**Exercise prompt:** Pick up the relational parsing write-up below at the point where it stops, and continue it in the same voice.

# Relational Parsing, part 0, recognizer

Examining relational parsing, a new general context-free parsing algorithm.

I will write a recognizer in haskell, and iterate through the design. I'm not certain I got it correct, so please examine the paper for details. They've done a good job explaining it, but I'm dumb and I had to guess some details.

Throughout the session, I will use the same grammar described here.

`Elem0 -> Elem1`

`Elem0 -> Elem1 Plus Elem0`

`Elem1 -> Elem2`

`Elem1 -> Elem2 Mul Elem1`

`Elem2 -> Term`

`Elem2 -> LeftP Elem0 RightP`

IMPORTANT! Left-recursive grammars require extra attention.

Our final module is going to use sets, maps and state.

`module Recognizer where`

`import qualified Data.Set as Set`

`import qualified Data.Map as Map`

`import Control.Monad.State.Lazy`

Symbols need to be described in Haskell:

`data S = Elem0 | Elem1 | Elem2 | Term | Plus | Mul | LeftP | RightP`

`deriving (Show, Eq, Ord)`

`type Token = S`

The key concept of the algorithm is the left linear closure. It consists from derivation steps that are left-linear: they start with a terminal symbol. We can define it for our grammar as follows:

`left_linear_closure :: S -> [[S]]`

`left_linear_closure Elem0 = [`

`[Term],`

`[LeftP, Elem0, RightP],`

`[Term, Mul, Elem1],`

`[LeftP, Elem0, RightP, Mul, Elem1],`

`[Term, Plus, Elem0],`

`[LeftP, Elem0, RightP, Plus, Elem0],`

`[Term, Mul, Elem1, Plus, Elem0],`

`[LeftP, Elem0, RightP, Mul, Elem1, Plus, Elem0]]`

`left_linear_closure Elem1 = [`

`[Term],`

`[LeftP, Elem0, RightP],`

`[Term, Mul, Elem1],`

`[LeftP, Elem0, RightP, Mul, Elem1]]`

`left_linear_closure Elem2 = [`

`[Term],`

`[LeftP, Elem0, RightP]]`

`left_linear_closure Term = [[Term]]`

`left_linear_closure Plus = [[Plus]]`

`left_linear_closure Mul = [[Mul]]`

`left_linear_closure LeftP = [[LeftP]]`

`left_linear_closure RightP = [[RightP]]`

The paper combines the left-linear closure with a derivation step. It takes a set of words in a language and produces an another language with the symbol chopped off from the front.

**Listing:**
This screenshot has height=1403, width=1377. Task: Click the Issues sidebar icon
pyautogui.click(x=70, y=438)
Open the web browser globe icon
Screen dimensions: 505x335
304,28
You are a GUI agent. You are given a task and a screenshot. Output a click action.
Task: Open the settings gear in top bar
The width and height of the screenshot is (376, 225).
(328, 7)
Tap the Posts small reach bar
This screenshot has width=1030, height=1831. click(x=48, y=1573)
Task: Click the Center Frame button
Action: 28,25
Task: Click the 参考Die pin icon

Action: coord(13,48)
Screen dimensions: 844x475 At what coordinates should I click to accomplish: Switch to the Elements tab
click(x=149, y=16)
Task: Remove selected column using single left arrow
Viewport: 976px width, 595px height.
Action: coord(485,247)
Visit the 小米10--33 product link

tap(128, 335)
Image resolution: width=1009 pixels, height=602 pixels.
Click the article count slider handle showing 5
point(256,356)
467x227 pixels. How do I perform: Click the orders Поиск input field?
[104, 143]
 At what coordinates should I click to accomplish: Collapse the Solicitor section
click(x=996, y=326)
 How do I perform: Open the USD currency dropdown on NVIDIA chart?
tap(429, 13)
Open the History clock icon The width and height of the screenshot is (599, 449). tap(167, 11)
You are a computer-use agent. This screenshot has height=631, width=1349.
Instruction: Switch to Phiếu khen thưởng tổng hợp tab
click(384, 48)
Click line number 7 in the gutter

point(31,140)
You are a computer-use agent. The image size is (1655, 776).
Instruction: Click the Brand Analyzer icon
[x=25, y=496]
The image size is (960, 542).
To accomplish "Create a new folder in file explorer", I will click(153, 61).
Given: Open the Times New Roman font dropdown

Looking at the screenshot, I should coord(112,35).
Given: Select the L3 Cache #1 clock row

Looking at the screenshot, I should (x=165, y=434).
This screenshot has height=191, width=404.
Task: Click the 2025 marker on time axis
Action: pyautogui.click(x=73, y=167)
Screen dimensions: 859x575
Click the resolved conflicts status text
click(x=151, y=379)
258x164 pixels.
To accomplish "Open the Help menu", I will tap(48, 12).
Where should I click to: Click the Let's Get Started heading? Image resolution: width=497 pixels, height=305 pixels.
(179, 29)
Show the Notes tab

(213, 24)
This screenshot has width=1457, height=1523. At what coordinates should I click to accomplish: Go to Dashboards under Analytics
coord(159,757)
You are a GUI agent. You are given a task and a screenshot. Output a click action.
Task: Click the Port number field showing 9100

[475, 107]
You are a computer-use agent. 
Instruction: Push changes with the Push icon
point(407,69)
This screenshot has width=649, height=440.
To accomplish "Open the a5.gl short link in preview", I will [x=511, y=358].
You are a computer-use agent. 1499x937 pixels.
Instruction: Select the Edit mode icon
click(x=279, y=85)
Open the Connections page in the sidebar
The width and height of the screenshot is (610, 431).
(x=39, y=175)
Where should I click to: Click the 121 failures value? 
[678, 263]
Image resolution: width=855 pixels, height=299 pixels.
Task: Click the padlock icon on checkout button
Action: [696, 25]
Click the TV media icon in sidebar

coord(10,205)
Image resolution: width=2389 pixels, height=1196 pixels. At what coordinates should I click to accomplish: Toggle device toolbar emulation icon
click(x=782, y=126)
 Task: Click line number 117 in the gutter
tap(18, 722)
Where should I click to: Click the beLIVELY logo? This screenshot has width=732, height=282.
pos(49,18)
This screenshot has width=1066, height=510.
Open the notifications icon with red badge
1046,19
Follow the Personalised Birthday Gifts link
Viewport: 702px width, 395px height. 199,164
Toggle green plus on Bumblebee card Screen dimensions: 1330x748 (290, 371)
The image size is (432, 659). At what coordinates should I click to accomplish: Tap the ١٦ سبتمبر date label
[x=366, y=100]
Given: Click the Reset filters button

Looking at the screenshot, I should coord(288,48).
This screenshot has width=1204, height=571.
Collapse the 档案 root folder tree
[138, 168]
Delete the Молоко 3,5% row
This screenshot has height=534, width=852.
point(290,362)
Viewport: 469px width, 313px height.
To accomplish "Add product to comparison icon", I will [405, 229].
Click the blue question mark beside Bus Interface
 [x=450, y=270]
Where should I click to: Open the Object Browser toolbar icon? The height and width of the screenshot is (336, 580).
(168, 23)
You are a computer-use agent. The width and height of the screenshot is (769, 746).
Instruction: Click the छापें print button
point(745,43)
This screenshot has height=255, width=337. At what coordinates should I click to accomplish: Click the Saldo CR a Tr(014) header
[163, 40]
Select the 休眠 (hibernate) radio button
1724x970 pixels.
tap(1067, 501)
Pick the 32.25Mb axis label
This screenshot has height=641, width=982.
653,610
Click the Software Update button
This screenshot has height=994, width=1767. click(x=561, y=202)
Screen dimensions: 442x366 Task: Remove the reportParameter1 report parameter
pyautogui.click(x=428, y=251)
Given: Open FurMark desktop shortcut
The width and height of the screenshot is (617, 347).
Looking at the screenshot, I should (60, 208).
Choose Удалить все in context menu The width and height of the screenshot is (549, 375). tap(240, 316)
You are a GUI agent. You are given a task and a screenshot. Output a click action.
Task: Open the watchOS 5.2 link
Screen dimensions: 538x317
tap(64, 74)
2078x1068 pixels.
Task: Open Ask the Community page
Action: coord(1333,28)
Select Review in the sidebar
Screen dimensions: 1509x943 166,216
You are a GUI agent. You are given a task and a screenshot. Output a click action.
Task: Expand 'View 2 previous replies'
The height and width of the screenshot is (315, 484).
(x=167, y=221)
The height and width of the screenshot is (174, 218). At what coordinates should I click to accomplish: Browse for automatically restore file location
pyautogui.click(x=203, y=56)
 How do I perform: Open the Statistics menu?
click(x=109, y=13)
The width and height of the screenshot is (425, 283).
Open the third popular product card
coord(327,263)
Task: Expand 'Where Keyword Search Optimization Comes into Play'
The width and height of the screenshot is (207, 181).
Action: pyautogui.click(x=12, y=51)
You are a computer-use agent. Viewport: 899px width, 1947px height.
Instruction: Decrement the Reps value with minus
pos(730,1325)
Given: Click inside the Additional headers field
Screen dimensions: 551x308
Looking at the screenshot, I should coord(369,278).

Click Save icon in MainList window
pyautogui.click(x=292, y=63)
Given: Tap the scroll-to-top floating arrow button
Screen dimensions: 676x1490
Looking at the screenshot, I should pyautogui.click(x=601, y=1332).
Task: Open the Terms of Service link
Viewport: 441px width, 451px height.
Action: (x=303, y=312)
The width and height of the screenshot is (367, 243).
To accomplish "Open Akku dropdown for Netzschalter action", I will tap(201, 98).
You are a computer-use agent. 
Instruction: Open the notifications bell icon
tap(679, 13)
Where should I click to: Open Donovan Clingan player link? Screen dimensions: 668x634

**Output:**
`derive :: [[S]] -> S -> [[S]]`

`derive xs s = foldl step [] xs`

`where step :: [[S]] -> [S] -> [[S]]`

`step xxs (x:xs) | (x == s) = (xs:xxs)`

`step xxs xs = xxs`

We define a starting language, this is empty-string-parsing.

`start :: [[S]]`

`start = [[Elem0]]`

And we need to list the symbols because we're iterating through them in each parsing step:

`symbols :: [S]`

`symbols = [Elem0, Elem1, Term, Plus, Mul, LeftP, RightP]`

For a start, we're going to use an inefficient language model, our language is going to be a set of words. just to show off the principle by which this algorithm works.

`data Lang = Lang {unlang :: [[S]]} deriving (Show)`

The recognizer algorithm is exactly like it's in the paper.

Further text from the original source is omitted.